Minggu, 04 Maret 2012

Kyoto Dimasa Kekaisaran dan Kini

Kyoto | Dahulu kala, Kyoto adalah ibukota pemerintahan kekaisaran Jepang yang sangat terkenal. Kebudayaannya pun masih lekat hingga kini, termasuk profesi sebagai Geisha.

Di masa silam, Kyoto adalah simbol kekuatan kekaisaran Jepang. Bahkan lebih berkuasa ketimbang Tokyo, yang kini menjadi ibukota Negeri Matahari Terbit.

Sekarang, Kyoto merupakan pusat teknologi canggih. Namun, di balik kekiniannya, kota ini ternyata masih menyimpan budaya yang tak lekang waktu, terlihat dari kehidupan penduduknya.

Misalnya saja Umeka, gadis berusia 16 tahun yang berprofesi sebagai Geiko, istilah untuk Geisha atau wanita penghibur di Kyoto. Umeka memilih jadi Geiko karena sang ayah menginginkannya menemukan pekerjaan tradisional ala Jepang.

Ia melupakan nama asli dan menggantinya jadi Umeko yang secara harafiah berarti kebahagiaan. Umeka menyebut dirinya wanita karir independen. Kliennya harus direkomendasikan dan meneleponnya untuk menghadiri berbagai jamuan.

Umeka bisa ditemui di distrik Geiko Kyoto, Kamishichiken. Ia menari, bermain musik tradisional, menuangkan sake dan bercakap dengan para tamu. Jangan anggap ia murahan, pakaiannya dibuat khusus yang satu saja bisa bernilai US$12 ribu.

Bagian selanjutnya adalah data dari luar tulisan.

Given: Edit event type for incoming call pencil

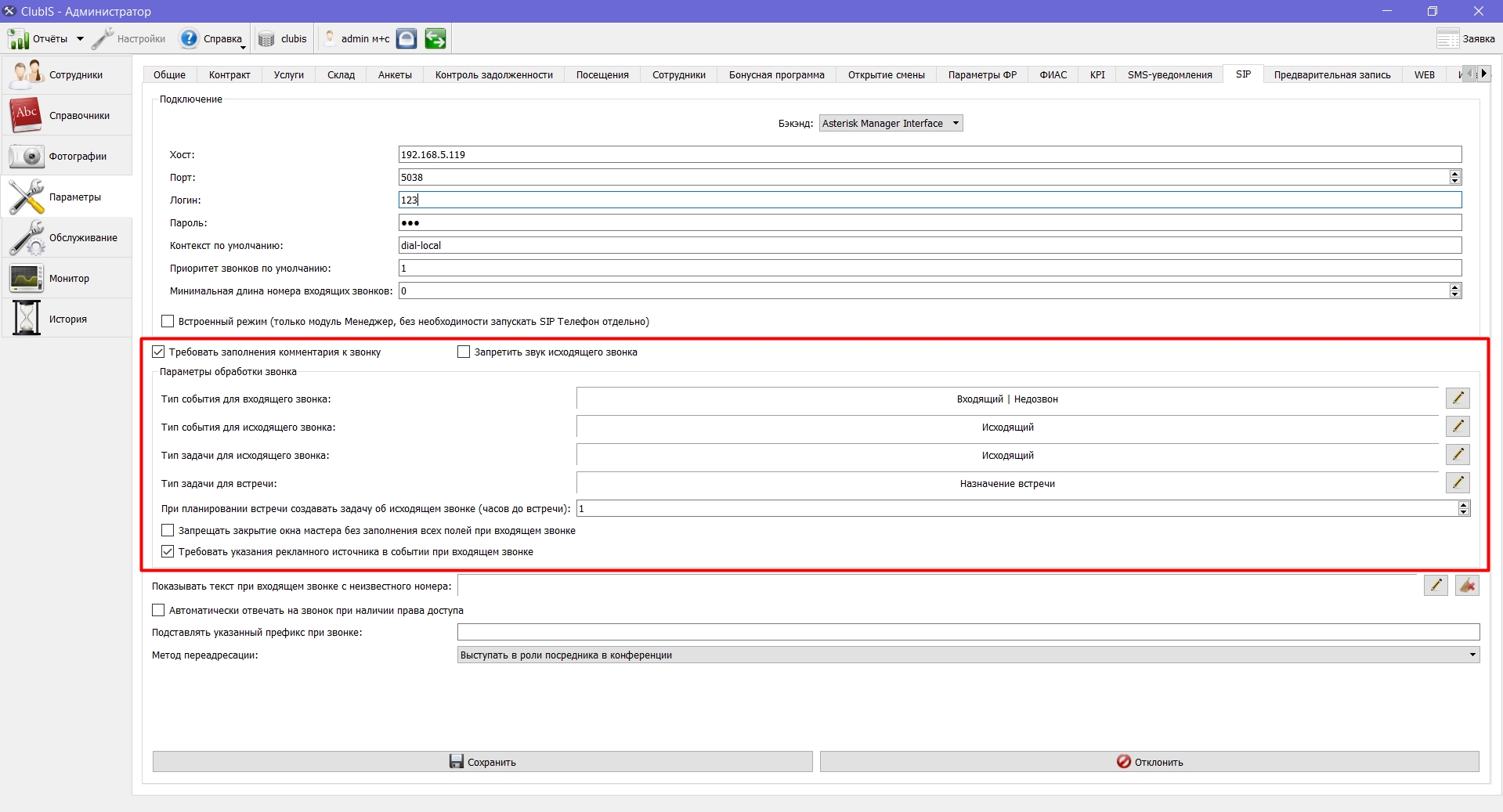Looking at the screenshot, I should (x=1458, y=399).
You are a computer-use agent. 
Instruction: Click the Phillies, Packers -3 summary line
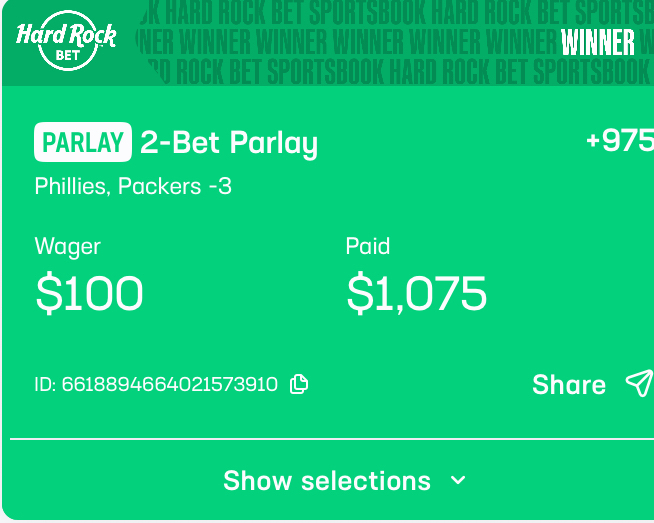tap(133, 186)
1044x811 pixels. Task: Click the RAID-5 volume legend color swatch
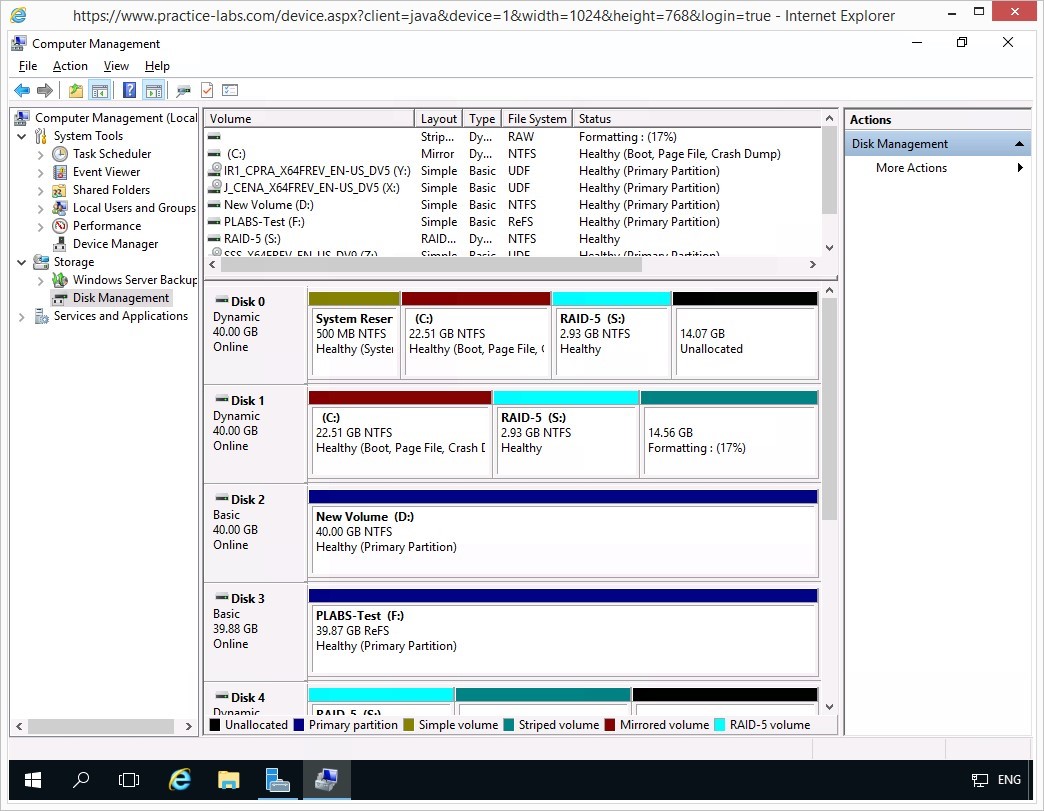(x=719, y=725)
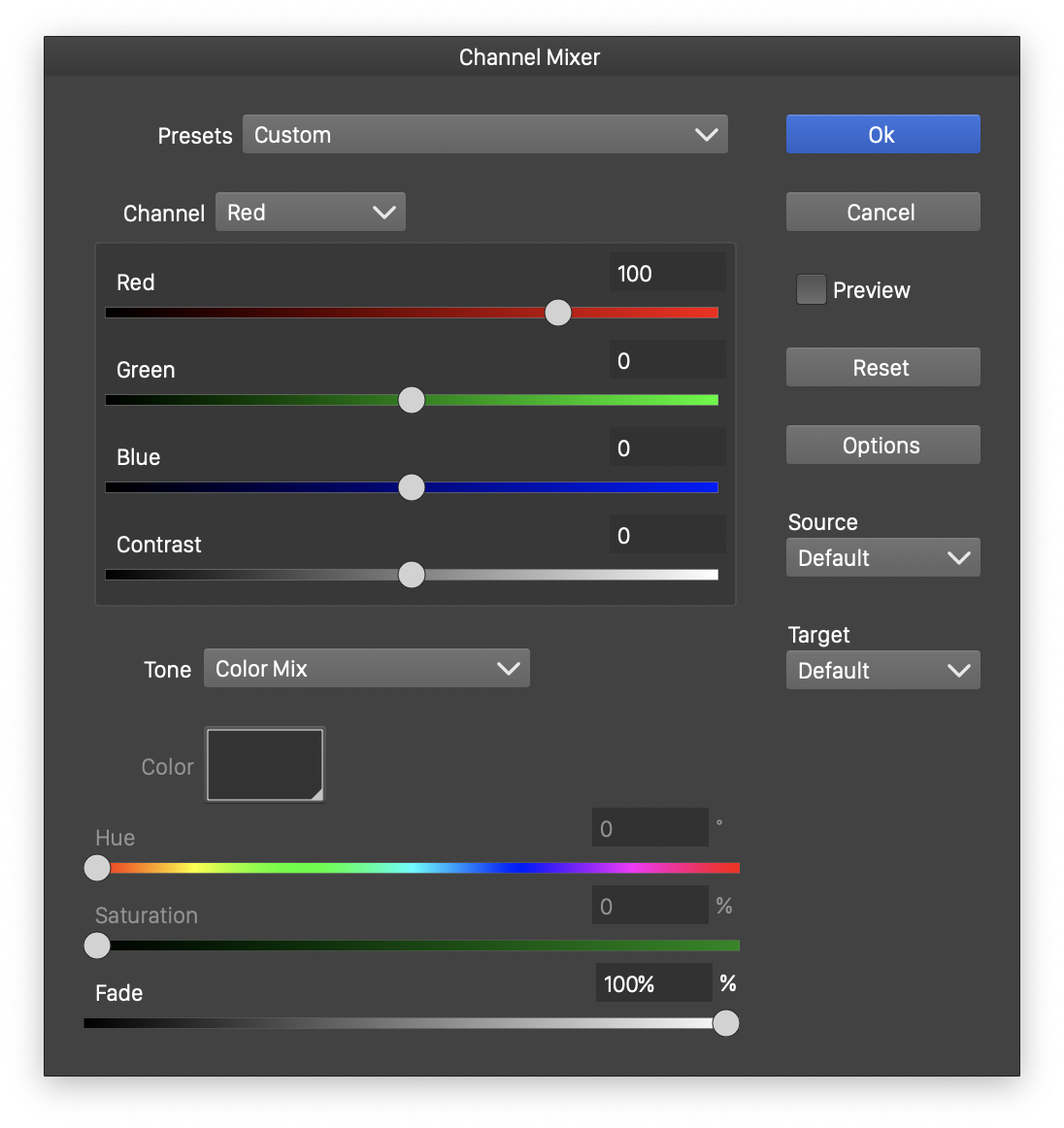
Task: Select the Fade percentage input field
Action: pos(653,983)
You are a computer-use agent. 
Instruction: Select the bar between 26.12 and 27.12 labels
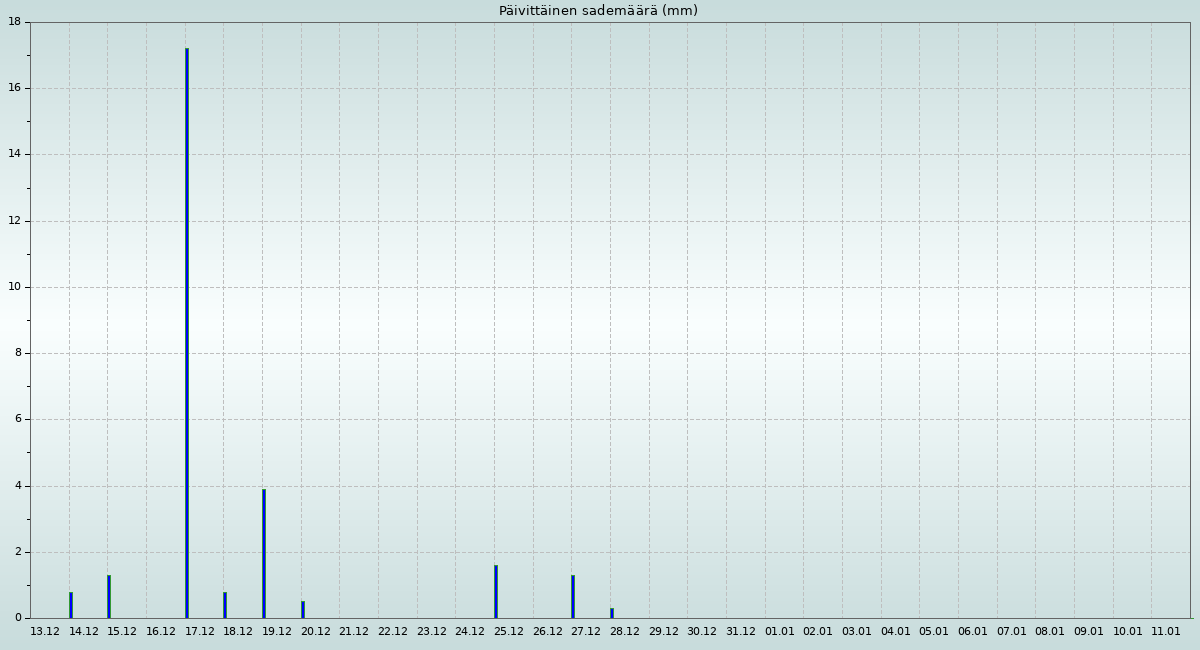coord(573,597)
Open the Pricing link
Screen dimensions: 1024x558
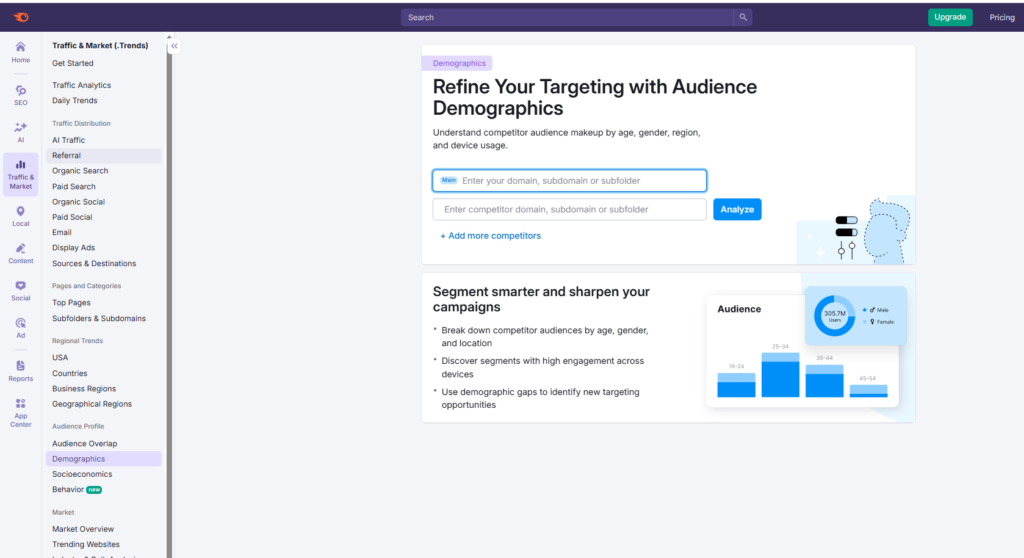click(1001, 17)
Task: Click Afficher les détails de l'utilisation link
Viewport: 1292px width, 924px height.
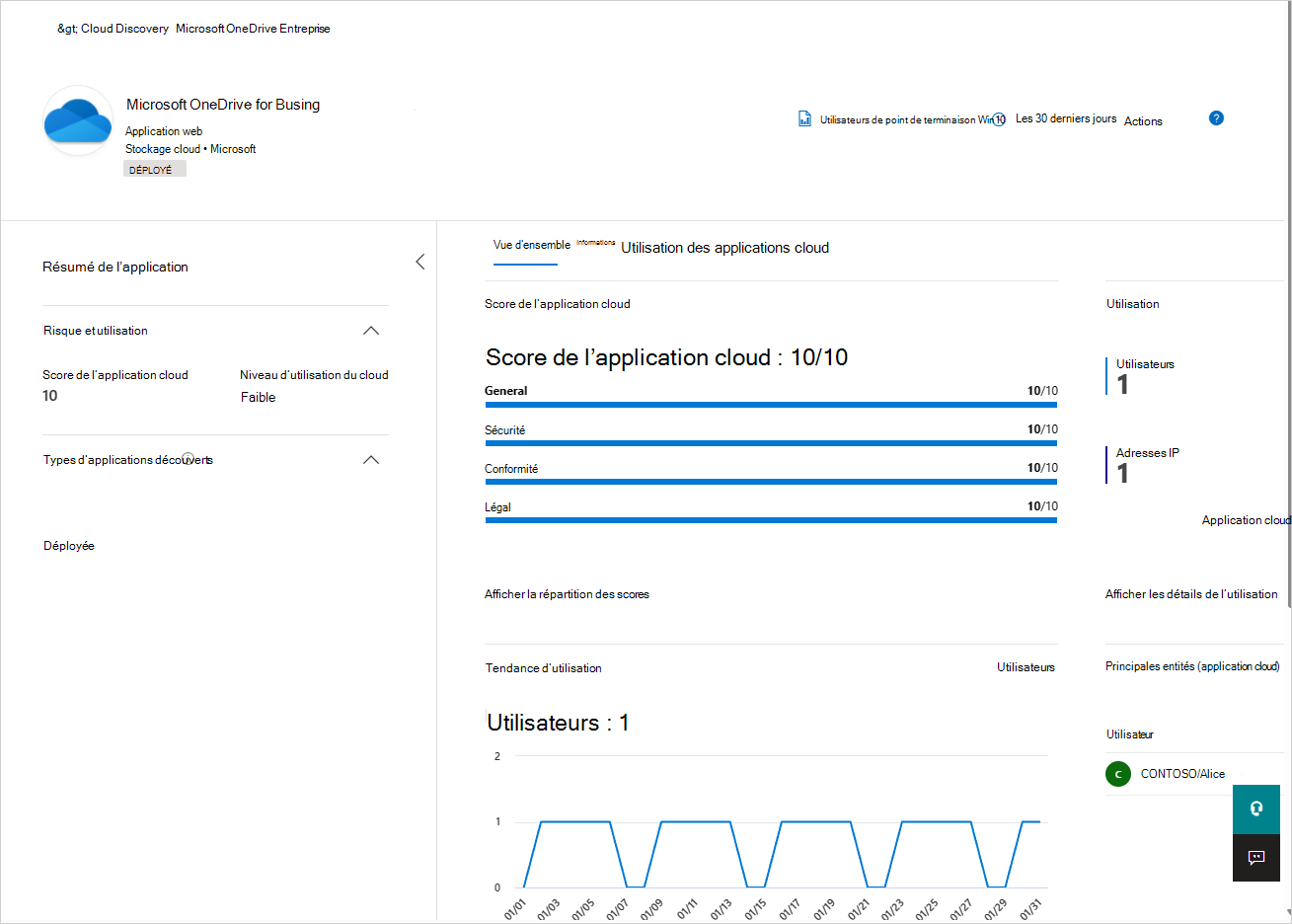Action: click(x=1191, y=594)
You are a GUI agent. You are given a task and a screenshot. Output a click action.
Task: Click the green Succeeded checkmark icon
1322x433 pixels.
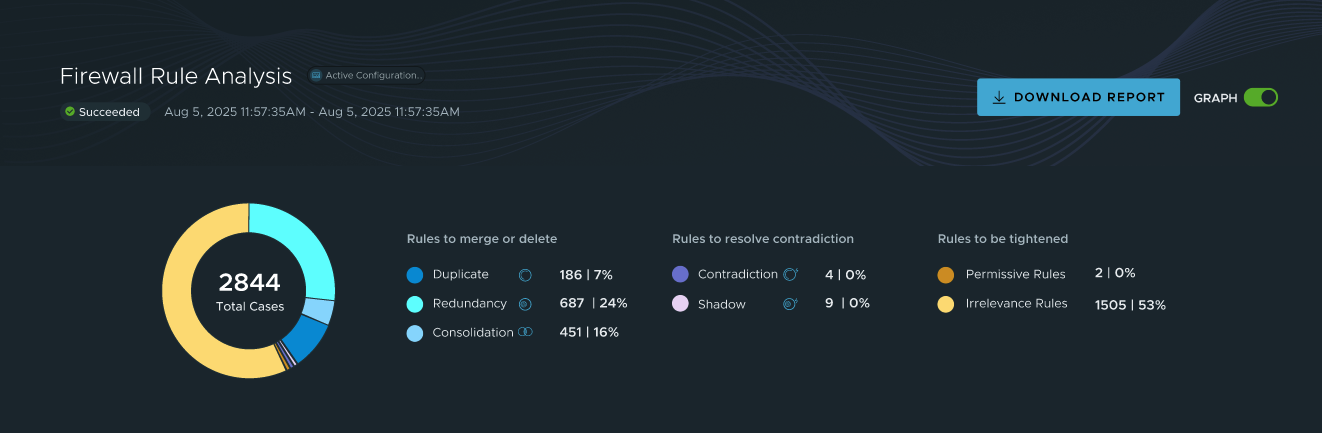click(70, 112)
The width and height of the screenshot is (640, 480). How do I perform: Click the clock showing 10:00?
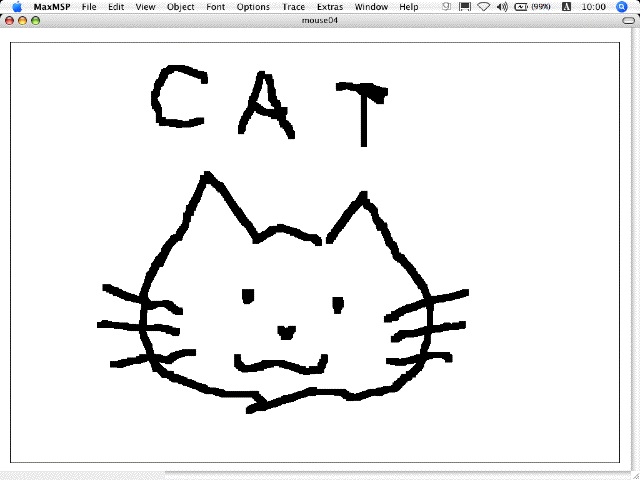[592, 7]
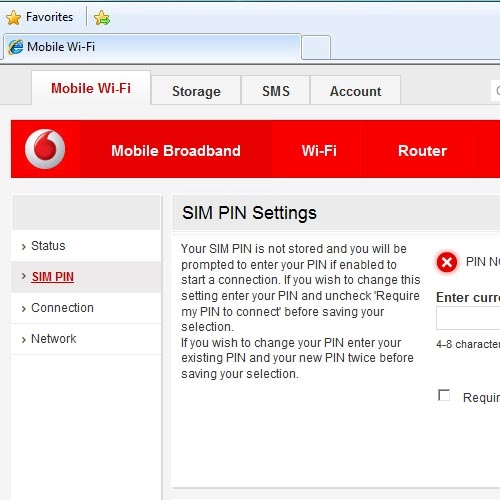Select the Mobile Wi-Fi top tab
Viewport: 500px width, 500px height.
point(91,88)
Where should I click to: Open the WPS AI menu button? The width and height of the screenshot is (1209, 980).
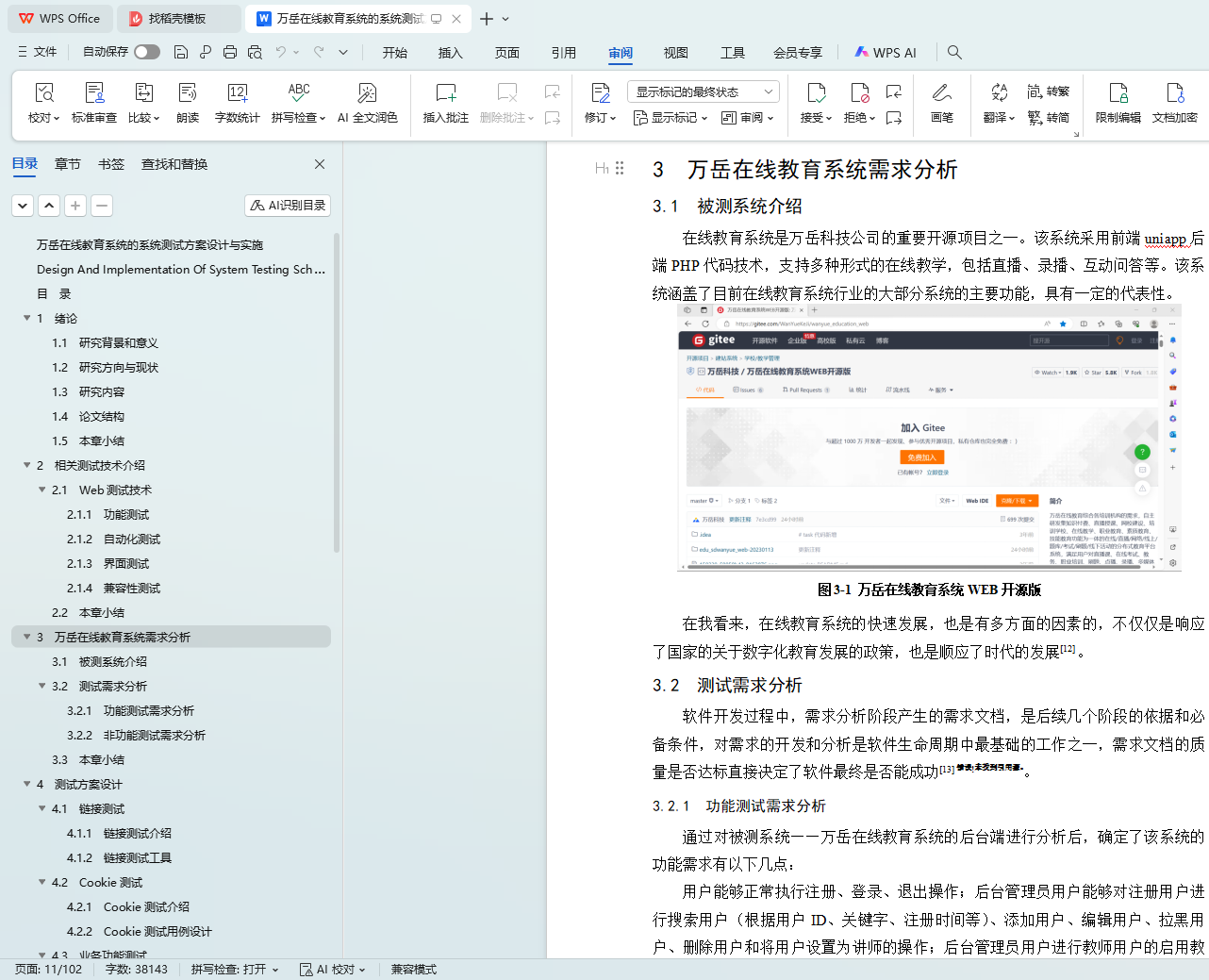click(x=885, y=53)
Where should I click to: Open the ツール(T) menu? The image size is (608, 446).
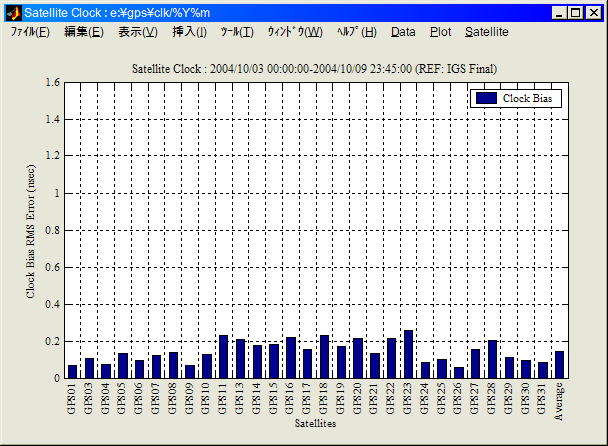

Kemudian ada Yoko Okamoto, instruktur aikido ternama dan salah satu yang paling dihormati di Jepang. Ia memiliki sekolah bela diri (dojo) sendiri, sejak tiga tahun lalu. Beberapa muridnya orang asing yang datang ke Kyoto khusus untuk belajar aikido.

Sebelum pulang ke Jepang untuk membangun komunitas aikido, perempuan ini sempat tinggal di Portland, Oregon, AS selama 14 tahun. Kegiatannya amat rutin. Ia bangun pukul 05.00, bermeditasi dan mulai mengajar.

Di Jepang, instruktur perempuan amat tak biasa. Namun, Okamoto yang bertemu suaminya di sebuah dojo itu tak mempedulikannya. Ia tak membedakan jenis kelamin murid-muridnya karena manusia memiliki kelebihan-kekurangan masing-masing.

Lalu ada pembuat tikar khas Jepang (tatami), Yuzo Nakamura. Ia bekerja di perusahaan keluarga yang didirikan pada 1818. Bisnis kecil itu berupa bengkel di depan rumah keluarganya, di sebuah daerah lama Kyoto.

Keluarga ini membuat tatami dengan tangan, menjahir lapisan demi lapisan bersama dan memasoknya untuk berbagai kuil di Kyoto. Menantu dan cucu Nakamura ikut membantunya.

Pengrajin tradisional masih menjadi industri yang besar di Kyoto. Namun, Nakamura khawatir, orang Jepang yang menggunakan tatami di rumahnya makin sedikit. Meski begitu, pria berusia 82 tahun ini belum mau pensiun.

Ilmuwan modern juga menjadi bagian dari kehidupan Kyoto. Yakni Dr. Taka-aki Sato, pemimpin tim riset di salah satu perusahaan besar di kota tersebut, Shimadzu. Mereka mencari cara-cara baru untuk mendeteksi kanker.

Sato bekerja untuk perusahaan itu setelah ia berhenti menjadi akademisi di AS. Shimadzu didirikan pada akhir abad ke-19, pada masa industrialisasi Kyoto setelah kaisar pindah ke Tokyo.

Yang dilakukan Sato dan Shimadzu merupakan usaha bersama seluruh kota, agar mereka menemukan tempatnya di dunia modern. Perusahaan tersebut memproduksiscannermedis dan mesin canggih untuk laboratorium.

Sekitar tiga ribu warga Kyoto bekerja untuk Shimidzu, di lingkungan super disiplin. Ada rutinitas seperti olahraga setiap pagi dan makan siang bersama selama 45 menit istirahat siang.